### Exercise description
Quote each of the following lines verbatim and leave the pictures out of your output.

### Records shown
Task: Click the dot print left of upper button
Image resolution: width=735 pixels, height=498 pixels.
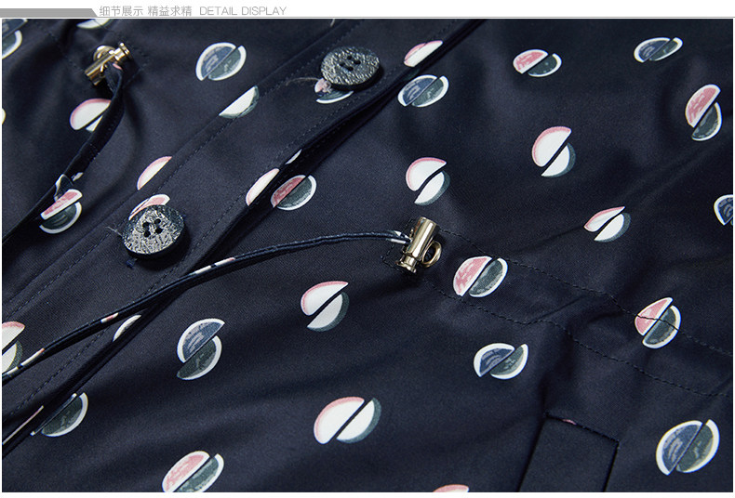Action: (221, 60)
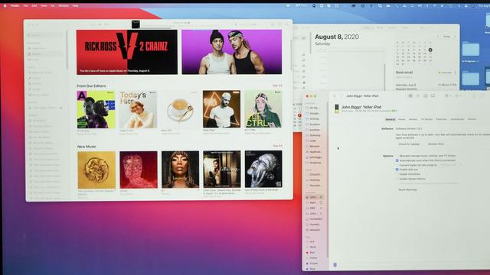The width and height of the screenshot is (490, 275).
Task: Click the iPod device icon beside John Biggs' Yeller iPod
Action: pyautogui.click(x=337, y=108)
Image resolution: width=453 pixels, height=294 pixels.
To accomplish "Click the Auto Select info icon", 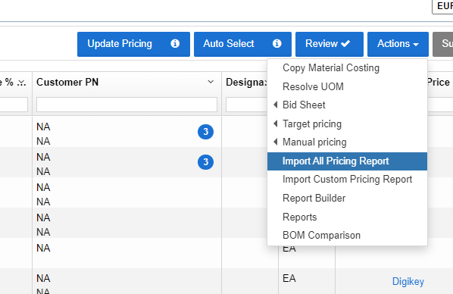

### Full solution
Task: Click the dot print left of upper button
Image resolution: width=735 pixels, height=498 pixels.
Action: (221, 60)
The width and height of the screenshot is (490, 275).
Task: Click the iPod device icon beside John Biggs' Yeller iPod
Action: pyautogui.click(x=337, y=108)
Image resolution: width=453 pixels, height=294 pixels.
To accomplish "Click the Auto Select info icon", 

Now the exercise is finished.